Chicago Public Schools have laid off thousands of employees and teachers in the latest rounds of a massive restructuring described as “the largest shakeup ever attempted in one year by a major urban school district.”  The restructuring has closed 50 schools and affected an estimated 46,000 children—the overwhelming majority of whom were Black.

Black teachers have also been hit hardest by the restructuring. The layoffs in the Chicago schools have followed similar public sector layoffs nationwide and across Chicago—fueling “a shrinking Black middle class” in a city that has been hit hard by unemployment, poverty, foreclosures and gun violence.

Only 29 percent of the teaching force in Chicago is African American, compared to 45 percent in 1995, according to the Chicago Teachers Union. At least “43 percent of those [teachers] laid off,” have been Black according to a 2011 analysis of Illinois State Board of Education data reported by In These Times.

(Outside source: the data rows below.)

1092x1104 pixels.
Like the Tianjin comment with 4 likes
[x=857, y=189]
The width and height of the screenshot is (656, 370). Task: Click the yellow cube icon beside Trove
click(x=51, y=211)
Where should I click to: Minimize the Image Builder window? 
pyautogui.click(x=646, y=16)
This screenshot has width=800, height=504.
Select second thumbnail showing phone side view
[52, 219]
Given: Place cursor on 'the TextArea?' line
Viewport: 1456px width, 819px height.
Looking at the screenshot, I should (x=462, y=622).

“We have seen a huge downward trend in the number of Black teachers at CPS. It is a very serious problem,” Chicago Teachers Union President Karen Lewis tells EBONY.com.

The latest round of layoffs in July trimmed more than 2,100 employees and included more than 1,000 teachers—“approximately 4 percent” of the entire teaching staff, according to the Chicago Sun-Times. That happened only one month after the district shed more than 800 jobs. The layoffs have accompanied numerous rounds of school closings and “turnarounds” in the nation’s third largest school district.

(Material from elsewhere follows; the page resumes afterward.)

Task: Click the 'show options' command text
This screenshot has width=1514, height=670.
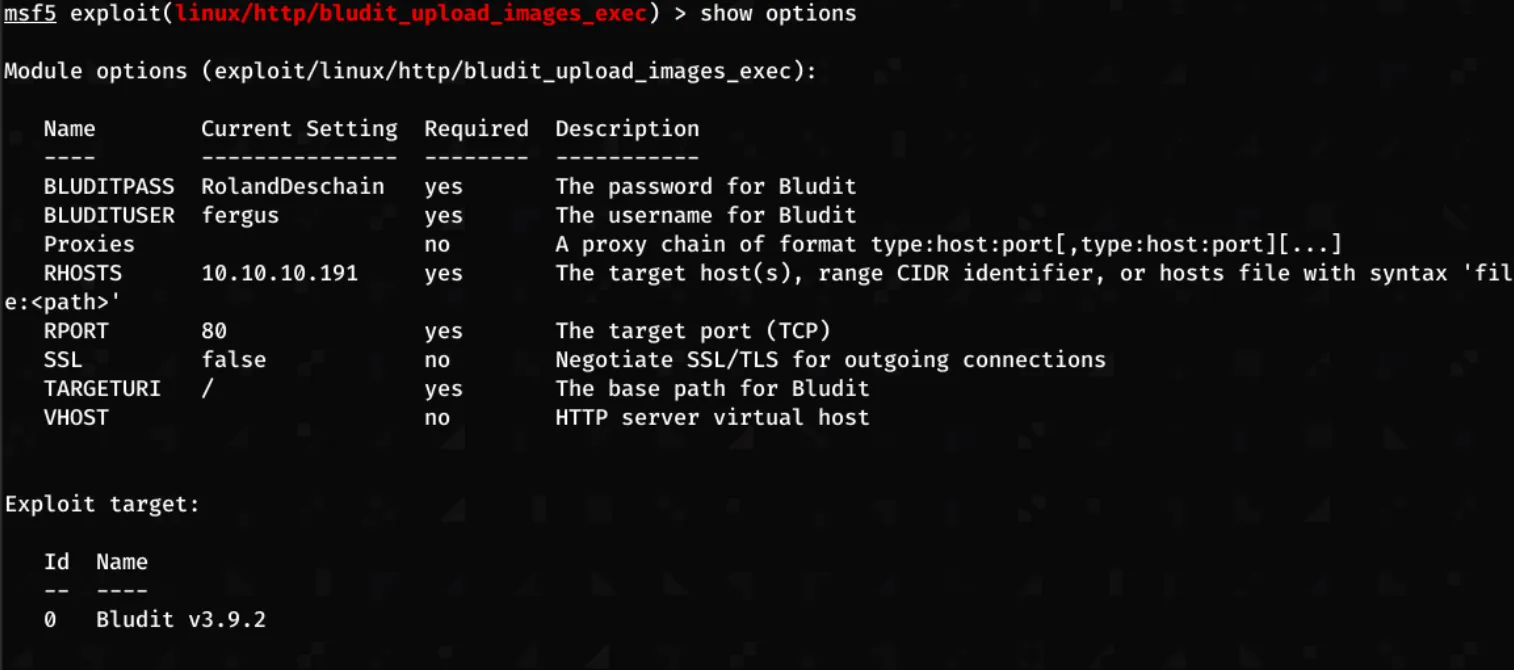Action: (778, 14)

“Entire faculties are fired and must reapply for positions in turnarounds,” says Lewis. “These situations have been extremely challenging on Black middle-aged faculty members who often have advanced degrees and seniority.”

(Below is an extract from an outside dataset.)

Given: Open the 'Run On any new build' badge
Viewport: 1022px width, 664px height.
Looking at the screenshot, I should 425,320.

The union filed a complaint with the federal Equal Employment Opportunity Commission in February 2012 alleging that the layoffs and turnarounds have “targeted tenured African-American teachers.”  The EEOC complaint follows a similar federal lawsuit filed in December 2011.

“The complaints states that African-American  comprised 43 percent of those laid off in 2011, which was about 1,000 teachers,” reported the Chicago Tribune. “While white teachers make up 47 percent of the district’s total, they represented only 36 percent of those laid off.”

Most of the new teachers hired by the district are White. Sixty percent of CPS teachers’ with five years or less experience are White, according to the union.

“This is a by-product of school-based budgeting,” CTU President Karen Lewis told EBONY.com. “You only get ‘x’ amount of dollars per student. There is an incentive to hire brand new—and lower paid—teachers.”

The district has denied that it is targeting Black teachers and has disputed the union’s numbers.

The situation in Chicago reflects a “nationwide epidemic of school closings and teacher firings” that has disproportionately affected Black teachers from Philadelphia to Detroit to Los Angeles. It is part of a much larger trend of “downsizing” public sector jobs that has “been singularly harmful to middle-class blacks,” reported the New York Times. That’s because about one in five African-Americans work in government jobs, according to the Department of Labor.

“African-Americans in the public sector earn 25 percent more than other black workers,” reported the New York Times in a front-page November 2011 article. “The jobs have long been regarded as respectable, stable work for college graduates, allowing many to buy homes, send children to private colleges and achieve other markers of middle-class life that were otherwise closed to them.”

“More than 177,000 Blacks [lost] jobs in the public sector” from 2007 to 2012, according to a May 2012 report by the Economic Policy Institute. The report found the continuing high rate of black unemployment is partly a result of a “sizable and continuing drop in the number of African-Americans employed by state and local governments,” reported TheGrio.com. The August 2013 unemployment rate among Blacks is estimated at 13 percent. The national unemployment rate is almost half that—at about 7 percent.

“This is a very dire situation,” Valerie Rawlston Wilson, an economist with the National Urban League Policy Institute, told the Chicago Tribune. “Even for blacks who have college degrees, we’ve seen a doubling of their unemployment (rate) between 2007 and 2010.”

Meanwhile in Chicago:  Arts and music public school teachers targeted for layoffs received a reprieve. They will not be laid off, says the union. CPS realizes the restructuring “is extraordinarily disruptive,” says Lewis. “This a hot mess buttery mess of a train wreck.”